In regards to the second part of the question, "do you think it can be overcome?" I believe I have already answered that. There is nothing to overcome once you see the gears turning on the inside and figure out how they work.... I suppose the only thing to overcome is how to get inside to see the gears. Few have the will and determination to do so. Regardless of what I say and what young rising want to be rockers might think, there is one undeniable fact that remains true in this situation: If you want a career in music then you have to make your music an industry and I will atest to this: it involves a fucking hell of alot more resposiblility and determination than going through college and achieving the 40 hour work week. At least with that there is a beginning, an end and some sense of security inbetween or at least a 80/20 bet.
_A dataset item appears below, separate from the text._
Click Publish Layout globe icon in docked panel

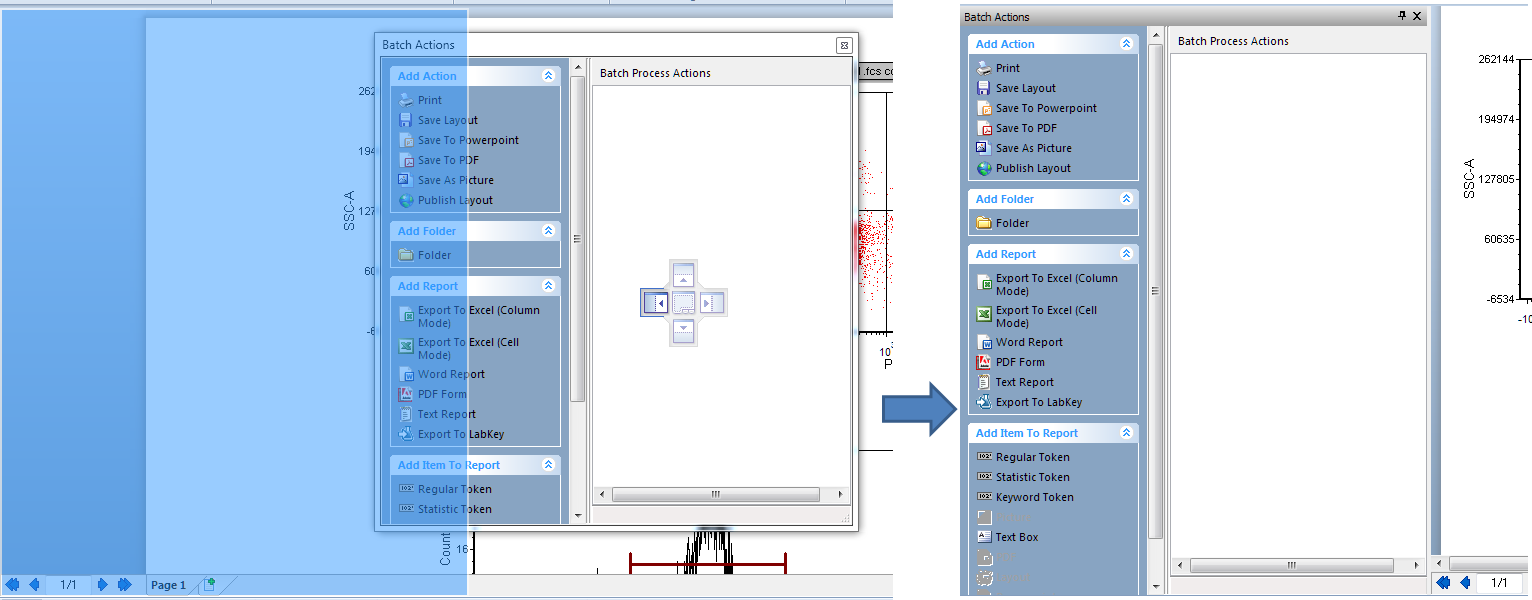(x=984, y=168)
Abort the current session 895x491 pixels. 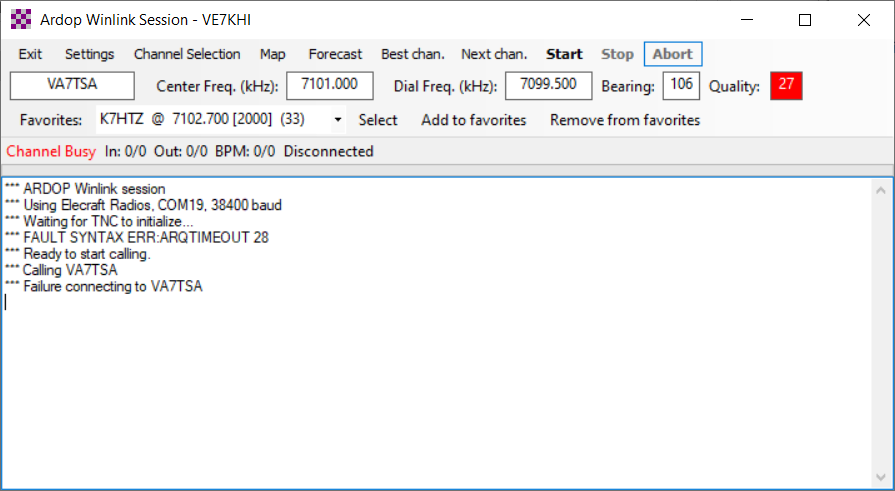click(x=673, y=54)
It still cracks me up to think that there are bands out there who think their odds are even close to that good in regards to "making it" just because somebody somewhere likes them, when they don't have the first damn clue about what that even means to have a career in this business.
In closing I say this; to those who know what it takes to be successful see the "music industry" as a safe waiting to be cracked and within lie the tools to make their real dreams come true. To those who know not.... see a steaming pile of mammal fecies. For some, ignorance is bliss; in the music industry ignorance will get you blissfully nowhere. I for one chose to see the gears.
Sincerely,
Michael Shepard of LOVEDRUG
Sunday, October 05, 2003
My First Weekend With lovedrug.......
it's two minutes before show time, the smokefilled club is packed tight and buzzing with anticipation and I have every guitar part i've been learning for the past few week are flying back and forth through my brain gettin all jumbled.............yes ladies and gentleman its none other than David Thomas Owen the fourth's first show with Lovedrug.....
As soon as we started it came completely naturally......truth is I don't even remember exactly what happened......probably due to the drinks consumed before the show to calm my nerves...hands shaking...sweating palms...
Each show on the following nights that ensued became increasingly more comfortable and by night# 4 on my first lovedrug tour I was feeling at home; not completely unlike a duck in oil soaked Mediteranian waters. Things are now swinging beautifully and Michael and I are locking in like two (heterosexual)puzzle pieces that were destined to be put together in some sort of alternate universe same knot on the rope music making way. So, being an official band memeber now feels like coming home and I look forward to writing the next record with Michael and Adam.